A day after European Central Bank president Mario Draghi unveiled details of a €60bn-a-month asset purchase programme, a European quantitative easing (QE), IPE rounds up reactions from across the Continent to find out if the intervention will be able to pull the single currency out of its disinflationary spiral

John Vail, chief global strategist at Nikko Asset Management

Fortunately, the ECB positively surprised the market in most every way. It is a historic day for central banking in Europe and, therefore, for the world, too, even if one thinks the economic effects will be marginal. In a sense, the ECB is now the most aggressive central bank in the G-3, as it has both negative policy rates and sovereign QE, but there are some factors to consider going forward.

Andrea Beltratti, chairman at Eurizon Capital

The ECB has sent a strong signal, but it was inevitable at that point, particularly given the anticipation of the equity and bond markets. It is the logical conclusion of the ‘whatever it takes’ rhetoric Draghi initiated almost three years ago.

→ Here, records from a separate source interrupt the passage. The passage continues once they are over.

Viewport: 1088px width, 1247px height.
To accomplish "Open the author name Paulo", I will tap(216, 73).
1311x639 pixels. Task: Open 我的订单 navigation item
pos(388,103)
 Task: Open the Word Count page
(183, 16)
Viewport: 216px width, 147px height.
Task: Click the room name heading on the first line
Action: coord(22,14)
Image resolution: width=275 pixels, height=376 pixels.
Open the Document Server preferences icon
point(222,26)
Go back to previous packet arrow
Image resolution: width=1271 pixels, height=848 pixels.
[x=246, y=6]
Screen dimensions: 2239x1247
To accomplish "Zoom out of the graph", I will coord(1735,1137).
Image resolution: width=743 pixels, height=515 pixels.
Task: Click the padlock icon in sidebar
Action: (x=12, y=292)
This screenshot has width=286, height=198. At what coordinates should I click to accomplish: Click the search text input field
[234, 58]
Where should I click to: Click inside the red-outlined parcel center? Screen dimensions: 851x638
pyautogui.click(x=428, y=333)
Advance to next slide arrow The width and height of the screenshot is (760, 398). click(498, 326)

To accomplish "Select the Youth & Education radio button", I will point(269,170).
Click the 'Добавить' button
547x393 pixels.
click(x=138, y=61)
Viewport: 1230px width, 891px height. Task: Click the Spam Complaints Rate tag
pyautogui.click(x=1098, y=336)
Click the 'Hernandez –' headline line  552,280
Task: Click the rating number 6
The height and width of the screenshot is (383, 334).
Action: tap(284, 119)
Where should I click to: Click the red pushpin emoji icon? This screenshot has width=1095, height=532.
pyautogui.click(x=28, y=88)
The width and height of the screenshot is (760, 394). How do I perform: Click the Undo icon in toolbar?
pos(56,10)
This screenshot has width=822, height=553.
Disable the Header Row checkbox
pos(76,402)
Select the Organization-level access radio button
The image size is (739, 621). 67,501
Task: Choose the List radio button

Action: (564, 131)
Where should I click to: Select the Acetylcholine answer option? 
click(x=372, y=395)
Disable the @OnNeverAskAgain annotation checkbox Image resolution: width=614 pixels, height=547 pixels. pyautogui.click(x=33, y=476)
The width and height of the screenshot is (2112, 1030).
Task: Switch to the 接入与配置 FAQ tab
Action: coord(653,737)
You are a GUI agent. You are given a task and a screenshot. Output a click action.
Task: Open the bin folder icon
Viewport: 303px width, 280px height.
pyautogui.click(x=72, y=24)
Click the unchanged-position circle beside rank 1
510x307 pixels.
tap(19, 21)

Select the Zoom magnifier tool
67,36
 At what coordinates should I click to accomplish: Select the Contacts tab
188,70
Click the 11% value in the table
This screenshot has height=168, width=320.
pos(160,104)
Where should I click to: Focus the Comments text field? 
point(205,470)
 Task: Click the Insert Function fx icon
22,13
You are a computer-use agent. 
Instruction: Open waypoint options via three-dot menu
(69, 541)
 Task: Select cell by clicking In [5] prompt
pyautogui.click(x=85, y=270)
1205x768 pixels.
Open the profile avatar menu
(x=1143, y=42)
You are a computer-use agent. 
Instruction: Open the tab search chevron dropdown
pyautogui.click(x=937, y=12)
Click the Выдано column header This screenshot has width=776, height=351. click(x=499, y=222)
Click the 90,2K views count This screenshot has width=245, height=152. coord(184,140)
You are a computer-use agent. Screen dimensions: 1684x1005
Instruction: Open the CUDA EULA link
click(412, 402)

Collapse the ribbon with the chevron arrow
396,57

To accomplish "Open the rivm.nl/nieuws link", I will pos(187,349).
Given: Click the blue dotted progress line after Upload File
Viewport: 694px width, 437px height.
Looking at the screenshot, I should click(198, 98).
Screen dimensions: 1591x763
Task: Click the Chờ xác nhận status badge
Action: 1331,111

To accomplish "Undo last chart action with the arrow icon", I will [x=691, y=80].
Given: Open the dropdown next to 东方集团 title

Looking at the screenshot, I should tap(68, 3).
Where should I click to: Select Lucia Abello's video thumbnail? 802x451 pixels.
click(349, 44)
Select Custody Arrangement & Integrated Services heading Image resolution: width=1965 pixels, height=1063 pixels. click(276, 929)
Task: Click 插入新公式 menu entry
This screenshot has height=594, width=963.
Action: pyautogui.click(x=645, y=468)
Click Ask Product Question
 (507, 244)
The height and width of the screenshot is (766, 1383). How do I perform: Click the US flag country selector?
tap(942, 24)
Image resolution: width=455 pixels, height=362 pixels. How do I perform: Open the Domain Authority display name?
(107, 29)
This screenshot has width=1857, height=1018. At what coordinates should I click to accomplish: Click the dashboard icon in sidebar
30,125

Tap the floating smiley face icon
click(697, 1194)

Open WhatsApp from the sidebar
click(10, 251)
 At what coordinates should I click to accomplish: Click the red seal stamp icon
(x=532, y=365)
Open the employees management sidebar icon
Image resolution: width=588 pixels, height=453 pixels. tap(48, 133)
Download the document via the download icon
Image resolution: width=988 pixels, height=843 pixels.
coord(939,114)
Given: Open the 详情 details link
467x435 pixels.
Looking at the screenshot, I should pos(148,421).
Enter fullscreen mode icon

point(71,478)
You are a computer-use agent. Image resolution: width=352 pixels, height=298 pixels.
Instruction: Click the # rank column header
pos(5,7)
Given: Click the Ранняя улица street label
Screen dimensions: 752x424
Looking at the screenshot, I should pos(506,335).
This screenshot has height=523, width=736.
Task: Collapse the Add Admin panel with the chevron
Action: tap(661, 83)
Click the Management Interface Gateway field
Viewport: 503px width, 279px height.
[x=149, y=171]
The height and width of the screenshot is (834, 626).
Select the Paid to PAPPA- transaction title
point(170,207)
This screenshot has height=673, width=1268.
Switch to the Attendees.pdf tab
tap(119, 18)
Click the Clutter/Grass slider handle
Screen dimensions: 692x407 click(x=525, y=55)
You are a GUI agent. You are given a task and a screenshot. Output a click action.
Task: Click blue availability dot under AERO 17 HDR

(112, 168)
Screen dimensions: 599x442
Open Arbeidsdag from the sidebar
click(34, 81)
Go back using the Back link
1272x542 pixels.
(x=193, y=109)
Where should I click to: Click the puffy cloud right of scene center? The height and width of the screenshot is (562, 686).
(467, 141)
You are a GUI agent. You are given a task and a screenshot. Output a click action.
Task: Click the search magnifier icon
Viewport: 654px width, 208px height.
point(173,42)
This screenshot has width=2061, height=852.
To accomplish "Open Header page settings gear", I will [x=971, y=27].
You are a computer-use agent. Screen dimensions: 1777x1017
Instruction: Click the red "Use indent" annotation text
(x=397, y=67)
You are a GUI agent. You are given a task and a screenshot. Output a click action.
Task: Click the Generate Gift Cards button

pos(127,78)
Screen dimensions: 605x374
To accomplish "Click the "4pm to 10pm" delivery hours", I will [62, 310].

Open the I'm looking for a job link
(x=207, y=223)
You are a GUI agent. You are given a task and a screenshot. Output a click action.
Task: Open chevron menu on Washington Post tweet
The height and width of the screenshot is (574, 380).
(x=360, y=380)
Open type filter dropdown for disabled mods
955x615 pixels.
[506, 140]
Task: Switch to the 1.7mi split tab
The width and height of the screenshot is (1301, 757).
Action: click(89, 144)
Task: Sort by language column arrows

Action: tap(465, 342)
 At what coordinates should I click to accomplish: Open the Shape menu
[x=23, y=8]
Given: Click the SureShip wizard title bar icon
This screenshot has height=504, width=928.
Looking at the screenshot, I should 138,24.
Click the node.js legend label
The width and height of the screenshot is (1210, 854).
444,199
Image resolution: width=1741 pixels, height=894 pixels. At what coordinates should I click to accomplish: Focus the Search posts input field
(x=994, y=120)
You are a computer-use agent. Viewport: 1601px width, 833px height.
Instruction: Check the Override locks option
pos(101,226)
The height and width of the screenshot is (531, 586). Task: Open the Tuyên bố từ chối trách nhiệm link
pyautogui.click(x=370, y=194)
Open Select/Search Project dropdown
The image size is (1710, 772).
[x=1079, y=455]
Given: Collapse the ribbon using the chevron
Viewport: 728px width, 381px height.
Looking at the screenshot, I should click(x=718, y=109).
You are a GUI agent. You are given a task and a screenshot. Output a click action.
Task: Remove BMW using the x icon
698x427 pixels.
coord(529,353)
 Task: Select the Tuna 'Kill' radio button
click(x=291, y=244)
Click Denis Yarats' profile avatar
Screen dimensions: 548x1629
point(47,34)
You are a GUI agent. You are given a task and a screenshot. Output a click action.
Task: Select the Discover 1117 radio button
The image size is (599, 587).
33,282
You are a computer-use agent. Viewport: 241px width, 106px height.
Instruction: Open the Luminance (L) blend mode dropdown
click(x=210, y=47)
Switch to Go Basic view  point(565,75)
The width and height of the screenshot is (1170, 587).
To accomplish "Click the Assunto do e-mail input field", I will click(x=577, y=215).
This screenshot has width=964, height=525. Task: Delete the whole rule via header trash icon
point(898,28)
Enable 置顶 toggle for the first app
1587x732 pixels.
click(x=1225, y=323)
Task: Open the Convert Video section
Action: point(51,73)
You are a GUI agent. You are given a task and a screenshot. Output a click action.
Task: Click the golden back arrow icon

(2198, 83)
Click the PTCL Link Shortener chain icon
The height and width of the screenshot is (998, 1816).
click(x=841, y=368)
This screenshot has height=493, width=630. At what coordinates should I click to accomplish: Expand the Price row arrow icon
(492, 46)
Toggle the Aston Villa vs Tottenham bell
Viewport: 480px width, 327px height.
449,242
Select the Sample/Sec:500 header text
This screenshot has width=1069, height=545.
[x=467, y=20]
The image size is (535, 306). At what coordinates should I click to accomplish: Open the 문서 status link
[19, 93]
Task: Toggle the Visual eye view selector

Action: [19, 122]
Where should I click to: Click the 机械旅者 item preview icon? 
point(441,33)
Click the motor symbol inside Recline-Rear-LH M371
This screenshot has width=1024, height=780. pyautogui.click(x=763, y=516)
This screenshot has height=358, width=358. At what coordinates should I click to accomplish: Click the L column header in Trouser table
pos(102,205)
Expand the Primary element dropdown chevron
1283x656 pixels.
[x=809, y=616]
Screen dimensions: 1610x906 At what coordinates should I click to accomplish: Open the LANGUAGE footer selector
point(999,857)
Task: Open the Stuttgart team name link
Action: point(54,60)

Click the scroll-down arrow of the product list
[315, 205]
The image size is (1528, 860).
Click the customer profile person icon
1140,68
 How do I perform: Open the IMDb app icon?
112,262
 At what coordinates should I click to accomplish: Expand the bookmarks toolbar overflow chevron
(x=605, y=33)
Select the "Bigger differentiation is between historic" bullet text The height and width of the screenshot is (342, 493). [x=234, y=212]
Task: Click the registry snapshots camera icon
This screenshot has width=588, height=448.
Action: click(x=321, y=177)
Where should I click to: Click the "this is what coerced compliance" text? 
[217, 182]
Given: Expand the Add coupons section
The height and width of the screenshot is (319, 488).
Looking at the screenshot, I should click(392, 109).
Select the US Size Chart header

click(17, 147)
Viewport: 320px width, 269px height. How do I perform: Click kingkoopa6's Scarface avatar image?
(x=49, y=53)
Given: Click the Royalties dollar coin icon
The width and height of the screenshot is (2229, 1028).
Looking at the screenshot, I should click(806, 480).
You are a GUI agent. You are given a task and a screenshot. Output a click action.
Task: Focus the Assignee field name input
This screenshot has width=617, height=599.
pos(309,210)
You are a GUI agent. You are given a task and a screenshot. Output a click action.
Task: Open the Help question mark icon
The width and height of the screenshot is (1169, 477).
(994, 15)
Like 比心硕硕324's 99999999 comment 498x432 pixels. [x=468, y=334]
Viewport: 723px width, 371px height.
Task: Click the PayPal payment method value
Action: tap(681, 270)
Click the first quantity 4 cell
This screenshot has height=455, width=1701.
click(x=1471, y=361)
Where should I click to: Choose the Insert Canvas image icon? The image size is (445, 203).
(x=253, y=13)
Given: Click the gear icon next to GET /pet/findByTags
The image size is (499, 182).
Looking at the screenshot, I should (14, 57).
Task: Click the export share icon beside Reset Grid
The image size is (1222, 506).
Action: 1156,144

Martin Steward, investment editor, IPE

It’s early days, but if this more optimistic take on things sticks over the next days and weeks, we could be seeing the beginnings of what could be a powerful bull market in European risk assets – but perhaps not the long-overdue and much-needed correction in safe-haven rates.

Mark Burgess, CIO at Threadneedle Investments

There has been some discussion about the lack of ‘mutualisation’ or risk sharing of the government bond purchases, but we feel the important issue is the commitment from the ECB to expand its balance sheet.

Risk sharing was always likely to be a stumbling block, particularly given strong German opposition to the idea, but it should not reduce the effectiveness of the policy in terms of addressing short-term growth and deflation concerns. Importantly, German policymakers have not questioned the legality of the ECB’s decision to implement sovereign QE, although it is clear many Germans do not like it.

Andrew Sheets, Phanikiran L Naraparaju and Serena W Tang of Morgan Stanley Research

We view the size as a positive surprise versus market expectations. More risk-sharing would have been better in our view, but at least there was some. The decision to allow buying out to 30-year maturities came as a surprise to markets. Combined with a larger-than-expected buying programme, we’d expect 30-year Spain to outperform.

Jon Jonsson, senior portfolio manager at Neuberger Berman

Overall, the announcement takes a constructive step in repairing the credibility of the ECB. We anticipate that the impact should generally be positive for risky assets within fixed income, prompting a tightening of spreads in peripheral sovereign markets, as well as European corporate credit. Equities, in turn, are likely to rally on a better economic outlook.

Dennis van Ek, actuary at Mercer in the Netherlands

The causes of the currently low rates – low inflation, as well as the ECB’s policy of suppressing rates – are still present. The purchasing programme will amplify this effect.

Filippo Battistini, head of institutional and fund buyers at Allianz Global Investors in Italy

The traditional carry strategies will no longer be sufficient. There is a potential for more flexible asset management strategies to gain ground, ones that include new alternative asset classes in the fixed income space and are complemented by hedging with derivative instruments.

Maria Paola Toschi, global market strategist at JP Morgan in Italy

The QE decision could initiate a very favourable period for the European economy, including firms and investors. The bond-buying programme should continue to put pressure on peripheral spreads, thus creating positive conditions in terms of debt obligations.

We are convinced the ECB announcement and its implications for a weakening euro, coupled with a stable rates environment, could lead to potentially significant change in Europe. This makes us confident Europe will be one of the most promising investment themes of this year.